I am what I am
Recently this post on the Harvard Business Review page caught my eye. http://blogs.hbr.org/cs/2013/02/how_female_leaders_should_handle_double_standards.html
The article discusses the double standards that are often applied to women in leadership roles many of which stem from out dated gender stereotypes. Men are judged based on skills and women are often judged on the basis of appearance. Men are expected to be strong leaders capable of an appropriate degree of aggression in business settings. A woman who displays similar skills may be accused of having “sharp elbows”.
And that got me thinking about the role of women in the church. I’d like to believe that my parishioners, students and colleagues judge me on the basis of my skills and abilities. But, there’s a small inner voice that wonders if sometimes my lack of attention to style, makeup, shoes; all of those small details that my mother said were important, may in fact be a part of the way in which I’m assessed? I don’t want to think it’s true. I want to believe that if I am direct and straightforward in a conversation I’m viewed as decisive and not as having “sharp elbows”. But as I said, the small voice is still there. And if the voice is there in my own head is it also playing in the heads of others?
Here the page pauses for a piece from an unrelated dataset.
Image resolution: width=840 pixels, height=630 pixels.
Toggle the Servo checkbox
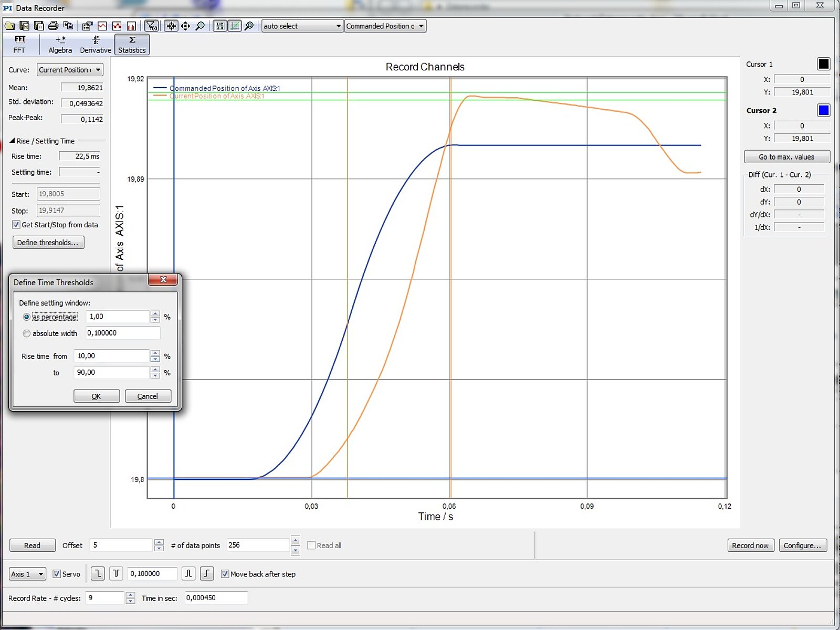coord(57,574)
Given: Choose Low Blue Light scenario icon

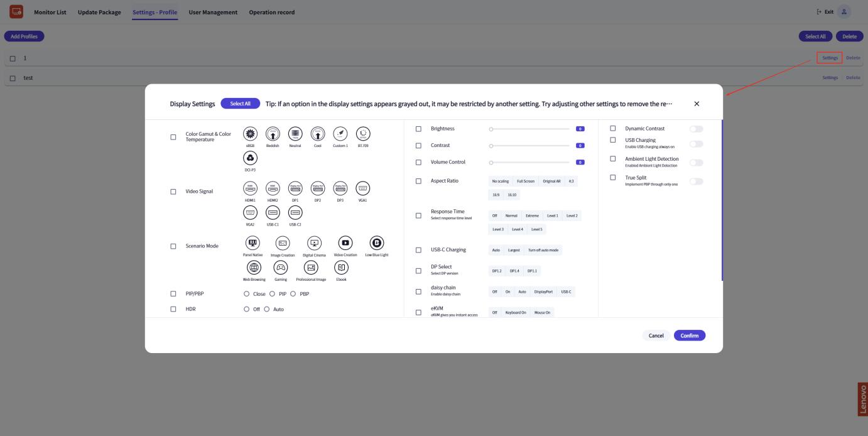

I met recently with a young woman who is considering a call to ministry. In our conversation I heard echoes of my own doubts of a decade ago but also the whispers of that small voice. Can I really do this and do it as well as my male colleagues?
The writer of the Harvard Business Review article, Herminia Ibarra, suggests the following strategies for dealing with double standards:
- Understand how you are perceived and what role gender stereotypes play in those perceptions. Get informed about the research; don’t be naive.
- Have clarity of purpose. Know why you are doing what you are doing, and how it will advance the collective good.
- Be yourself. “Dare the difference,” as Lagarde advises. But do so skillfully. Don’t just let it all hang out; and never confuse “being authentic” with “fatal flaws” such as treating people poorly.
Her words are helpful in framing my own role in ministry. Be aware of potential stereotypes and biases. I’d rephrase that as being willing to speak truth to power but also to speak the truth in love to those who are still in bondage to bias. Know who you are and why you do what you do. In my world we call that a sense of calling. When the voice in my head gets loud I remind myself that God called me to “live a life worthy of the calling to which I have been called.” As long as I’m living into my calling, to the best of my ability, then the naysayers have little power to influence me. And finally, Be yourself! Got it. In other words my lack of attention to the latest style, or the newest shoes is simply a part of who I am. I’m much more excited about a new book than a new sweater. As Popeye said “I am what I am.” And that is enough for me, for God, for me to follow and to lead.